Another leading international economic body has joined calls for Britain to stay in the European Union when the head of the Organisation for Economic Co-operation and Development said a so-called Brexit would hit the workers' pockets.

Leaving the EU would cost the average working Briton the equivalent of a month's salary by 2020, according to an OECD report due out later on Wednesday (local time) which was cited by BBC radio.

Angel Gurria, secretary general of the organisation which groups many of the world's leading economies, said Britain would not get a better deal for its economy outside the EU than in it, and he said "Out" campaigners were indulging in wishful thinking ahead of the country's referendum on June 23.

"We made a whole series of calculations and we came out saying Brexit is a tax ... It's equivalent to roughly missing on one month's income within four years and then it carries on ... and there's a consistent loss," he told the BBC.

"This is not wishful thinking, which we believe that the Brexit camp has in many cases been assuming on a number of things that, you know, could go in their way," he said.
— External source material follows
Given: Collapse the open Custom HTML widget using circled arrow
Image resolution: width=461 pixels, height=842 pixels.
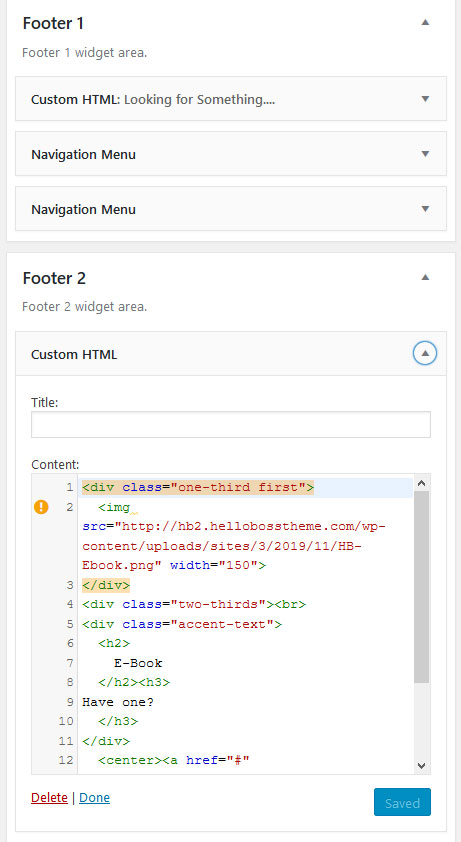Looking at the screenshot, I should [425, 353].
"There is no kind of deal that could go better by yourselves than you would be in the company of the Europeans."

"Out" campaigners, chief among them London Mayor Boris Johnson, argue that Britain's economy would flourish outside the EU by saving its annual contributions to bloc, freeing itself of red tape and striking its own trade deals.

Opinion polls show Britons are relatively evenly split on whether to leave the EU, despite warnings from international economic bodies that Brexit would leave them worse off.

Earlier this month the International Monetary Fund said Brexit would deal a damaging blow to the global economy.

And last week, US President Barack Obama warned Britain would move to "the back of the queue" in trade talks with Washington if it left the bloc.